Opinion: Stark Realities, Unexpected Banalities - World Jewish Congress

Opinion: Stark Realities, Unexpected Banalities

Opinion: Stark Realities, Unexpected Banalities

(c) Shahar Azran / World Jewish Congress

Our large coach weaves its way deftly through the tight streets of downtown Brussels before emerging into a sprawling industrial area. Inside are about forty 20-somethings, chatting and arguing lively and loudly about whatever 20-somethings argue about. Bright blue lanyards dangle around their necks with the words “World Jewish Congress” and “Diplomacy Forum.” We come from across the globe: South America, Australasia, Europe, Asia, and of course North America. English is the lingua franca, but conversations dip in and out of every global tongue. An American joins an intense conversation with an Italian and an Argentinian; they’re all speaking Spanish, on Belgian soil no less. An Australian and a Mexican exchange a few words in Hebrew. It’s a globalist’s dream, a xenophobe’s nightmare.

If a stranger were to land amid this milieu, they might assume the group was made up of tourists on the way to a festival or museum. Instead, their bus finally pulls into a gargantuan military complex. High black fences topped with spikes line the boundary. Flags from nations across the globe flap and glitter in the sun. It could be an international airport, or perhaps a full-sized football stadium. It is, in fact, the new $1.2 billion-dollar headquarters of the North Atlantic Treaty Organization: NATO HQ.

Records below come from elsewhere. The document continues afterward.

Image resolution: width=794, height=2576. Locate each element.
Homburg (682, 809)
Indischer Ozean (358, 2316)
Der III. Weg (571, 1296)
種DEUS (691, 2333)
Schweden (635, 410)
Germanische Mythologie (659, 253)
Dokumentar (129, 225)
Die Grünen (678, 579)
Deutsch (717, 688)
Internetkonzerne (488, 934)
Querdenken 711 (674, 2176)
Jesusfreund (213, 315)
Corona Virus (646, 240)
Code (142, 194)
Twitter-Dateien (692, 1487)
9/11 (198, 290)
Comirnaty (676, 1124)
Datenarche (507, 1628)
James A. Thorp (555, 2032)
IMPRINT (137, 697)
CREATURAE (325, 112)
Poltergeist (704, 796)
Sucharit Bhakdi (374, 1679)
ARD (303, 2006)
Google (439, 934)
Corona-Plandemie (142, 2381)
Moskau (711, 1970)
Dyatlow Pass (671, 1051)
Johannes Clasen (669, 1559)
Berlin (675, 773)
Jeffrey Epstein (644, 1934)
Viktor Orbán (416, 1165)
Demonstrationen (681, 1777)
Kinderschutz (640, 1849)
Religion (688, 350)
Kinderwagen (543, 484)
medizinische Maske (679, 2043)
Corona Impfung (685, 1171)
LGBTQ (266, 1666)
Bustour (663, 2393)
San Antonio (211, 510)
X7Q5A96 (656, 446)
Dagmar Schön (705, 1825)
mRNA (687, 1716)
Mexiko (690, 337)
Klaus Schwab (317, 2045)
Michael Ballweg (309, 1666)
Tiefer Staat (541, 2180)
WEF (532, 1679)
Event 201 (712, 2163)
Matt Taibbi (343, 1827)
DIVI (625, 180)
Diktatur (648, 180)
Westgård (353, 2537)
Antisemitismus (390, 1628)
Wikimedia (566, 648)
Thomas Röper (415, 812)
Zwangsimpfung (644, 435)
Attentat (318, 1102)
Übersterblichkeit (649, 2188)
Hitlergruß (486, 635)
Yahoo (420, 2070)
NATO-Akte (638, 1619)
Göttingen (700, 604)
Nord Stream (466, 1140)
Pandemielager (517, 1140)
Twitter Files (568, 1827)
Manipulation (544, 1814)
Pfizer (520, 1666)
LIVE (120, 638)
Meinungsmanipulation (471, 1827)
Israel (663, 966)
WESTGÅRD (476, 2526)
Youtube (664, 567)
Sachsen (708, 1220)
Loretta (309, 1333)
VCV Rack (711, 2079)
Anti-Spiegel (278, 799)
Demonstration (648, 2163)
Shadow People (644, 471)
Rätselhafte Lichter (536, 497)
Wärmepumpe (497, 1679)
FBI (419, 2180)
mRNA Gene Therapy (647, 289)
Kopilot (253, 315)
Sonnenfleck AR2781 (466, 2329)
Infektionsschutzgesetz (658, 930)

We exit the bus and are escorted through security, whispering wildly about the sights. The impression we have is informed by a lifetime of NATO mythos: the Cold War, the Baltics, the war on terror, and dozens of films and TV shows where NATO is a code-word for Western military unity and power.  Our group remains transfixed by the grandiosity, but as we walk, cues begin to emerge that belie the NATO legend.

A man in fluorescent Lycra skids past. He dismounts, carefully places his bike alongside others, and attaches a chain lock. He picks up his backpack, and, still clad in Lycra, makes his way up into the building. We turn a corner and come upon a children’s playground, where a few children idly make their way up a climbing wall. Yes, there is a playground at NATO. A dozen or so adults in jeans and t-shirts are having a pizza party a few metres away, probably toasting to a co-worker’s departure. Our collective bubble has now been quite truly burst.

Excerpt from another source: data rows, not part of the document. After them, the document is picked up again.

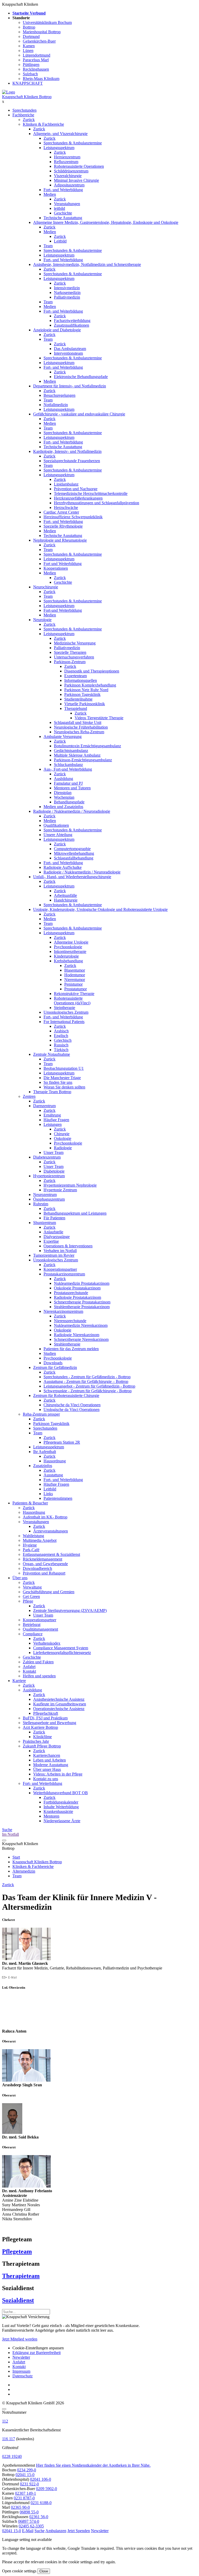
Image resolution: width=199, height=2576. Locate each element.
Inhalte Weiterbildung (61, 1807)
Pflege (28, 1601)
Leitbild (60, 241)
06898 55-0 (29, 2512)
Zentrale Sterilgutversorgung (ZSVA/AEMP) (70, 1610)
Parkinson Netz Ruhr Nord (86, 690)
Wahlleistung (33, 1536)
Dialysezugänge (57, 1236)
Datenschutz (22, 2376)
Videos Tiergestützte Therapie (99, 718)
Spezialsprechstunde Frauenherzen (72, 461)
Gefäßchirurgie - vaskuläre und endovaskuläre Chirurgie (79, 414)
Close (43, 2571)
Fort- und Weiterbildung (63, 189)
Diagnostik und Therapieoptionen (91, 671)
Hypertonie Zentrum (60, 1190)
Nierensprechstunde (70, 1321)
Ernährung (52, 1115)
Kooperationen (56, 568)
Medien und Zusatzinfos (63, 806)
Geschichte (63, 213)
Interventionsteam (68, 353)
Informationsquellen (80, 680)
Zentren (29, 1096)
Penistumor (73, 984)
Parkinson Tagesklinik (82, 694)
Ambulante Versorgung (63, 736)
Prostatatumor (75, 989)
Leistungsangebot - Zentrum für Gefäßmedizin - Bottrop (89, 1386)
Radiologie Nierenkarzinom (76, 1335)
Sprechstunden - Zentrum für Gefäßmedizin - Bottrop (87, 1377)
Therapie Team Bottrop (52, 1091)
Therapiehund (75, 708)
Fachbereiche (23, 115)
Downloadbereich (37, 1568)
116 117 (8, 2439)
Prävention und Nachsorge (75, 489)
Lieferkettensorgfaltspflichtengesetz (62, 1652)
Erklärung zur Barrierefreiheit (36, 2352)
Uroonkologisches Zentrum (66, 1012)
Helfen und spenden (39, 1676)
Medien (50, 194)
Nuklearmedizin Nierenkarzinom (81, 1325)
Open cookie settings (19, 2571)
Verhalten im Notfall (60, 1250)
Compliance (32, 1634)
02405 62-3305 (31, 2526)
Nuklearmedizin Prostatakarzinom (81, 1283)
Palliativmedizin (67, 297)
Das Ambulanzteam (70, 348)
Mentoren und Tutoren (72, 788)
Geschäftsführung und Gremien (48, 1592)
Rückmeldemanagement (42, 1559)
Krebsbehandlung (68, 961)
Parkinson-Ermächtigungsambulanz (83, 760)
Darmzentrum (44, 1106)
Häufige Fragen (56, 1120)
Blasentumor (74, 970)
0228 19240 (12, 2456)
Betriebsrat (31, 1624)
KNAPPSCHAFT (27, 83)
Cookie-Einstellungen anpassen (38, 2348)
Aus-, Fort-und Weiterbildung (68, 769)
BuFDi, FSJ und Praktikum (45, 1718)
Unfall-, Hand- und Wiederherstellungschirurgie (72, 877)
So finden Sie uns (58, 1082)
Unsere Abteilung (58, 834)
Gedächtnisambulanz (71, 750)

NATO was, until quite recently, something of a dinosaur faced with an existential crisis: not nuclear war, but peace in Europe. Yet, it has reawakened to face a renewed east-west divide, at the centre of discourse, around a new war in Europe. At Brussels airport this renewed sense of solidarity is evident; a billboard advertising Brussels tourism was lately replaced with ‘Brussels: Home of NATO’, afront a bright photo of the HQ’s glittering flags. This dramatic pivot takes place within the stilted and censorious language of public diplomacy.

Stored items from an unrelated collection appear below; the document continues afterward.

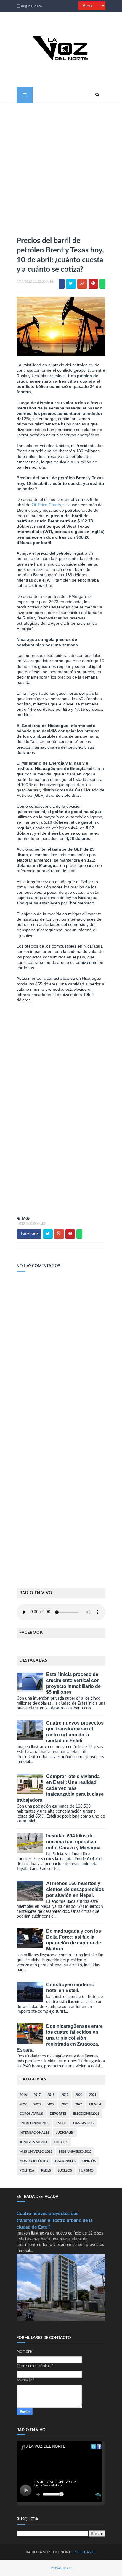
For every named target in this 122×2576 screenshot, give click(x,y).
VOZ (46, 2552)
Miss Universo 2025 (75, 2151)
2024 (50, 2104)
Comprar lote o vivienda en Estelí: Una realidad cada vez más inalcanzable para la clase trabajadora (60, 1788)
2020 (78, 2094)
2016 (23, 2094)
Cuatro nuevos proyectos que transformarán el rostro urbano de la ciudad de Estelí (55, 2220)
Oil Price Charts (46, 504)
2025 (64, 2104)
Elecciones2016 (86, 2113)
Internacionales (31, 1223)
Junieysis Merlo (33, 2142)
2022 (23, 2104)
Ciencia (95, 2104)
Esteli (61, 2123)
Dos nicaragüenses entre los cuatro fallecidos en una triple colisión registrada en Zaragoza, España (60, 2038)
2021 (92, 2094)
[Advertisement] (61, 167)
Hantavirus (83, 2123)
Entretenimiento (34, 2123)
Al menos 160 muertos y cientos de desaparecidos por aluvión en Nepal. (75, 1889)
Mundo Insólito (34, 2161)
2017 (37, 2094)
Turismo (86, 2170)
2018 (50, 2094)
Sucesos (65, 2170)
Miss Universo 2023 (36, 2151)
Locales (61, 2142)
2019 (64, 2094)
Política (27, 2170)
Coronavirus (31, 2113)
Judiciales (65, 2132)
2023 (37, 2104)
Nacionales (65, 2161)
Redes (46, 2170)
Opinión (89, 2161)
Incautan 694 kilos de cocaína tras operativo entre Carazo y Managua (73, 1841)
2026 (78, 2104)
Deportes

In An Opposing Man, Ernst Fischer opined, “The degree of a society’s culture can be measured against its attitude towards the Jews. All forms of antisemitism are evidence of a reversion to barbarism. Any system which persecutes the Jews, on whatever pretext, has forfeited all right to be regarded as progressive.” By this measure, not all sides of this renewed divide are created equal. A gaggle of young Jewish upstarts was now treading the hallowed halls of NATO.

NATO officials answered our incessant questions on the suffering in Ukraine with grace and erudition.

Among our cohort were young, ambitious students who hope to join institutions such as this one. They will one day undoubtedly have a seat at the table. If I may be so bold, I think they will be uniquely qualified to do so. They now know that such lofty ambitions are not so lofty: workers at NATO bike to work, look after their kids, and bemoan COVID restrictions just like the rest of us. When they “think with the blood” as Kipling put it, they do so not just for their own village, their own colour, or their own language, but for every stripe of the diverse international alliance we saw and heard on that bus, forever unified by such an incredible experience together. Bound by common origin and common fate from across the globe, which looks to me now a little smaller than it once did.

Elliot Cina is part of the 2020-2021 Lauder Fellow cohort, representing Victoria University of Wellington. He is part of the Lauder Fellowship: an international network of top Jewish student leaders seeking to represent and advocate on behalf of the global Jewish community on campus.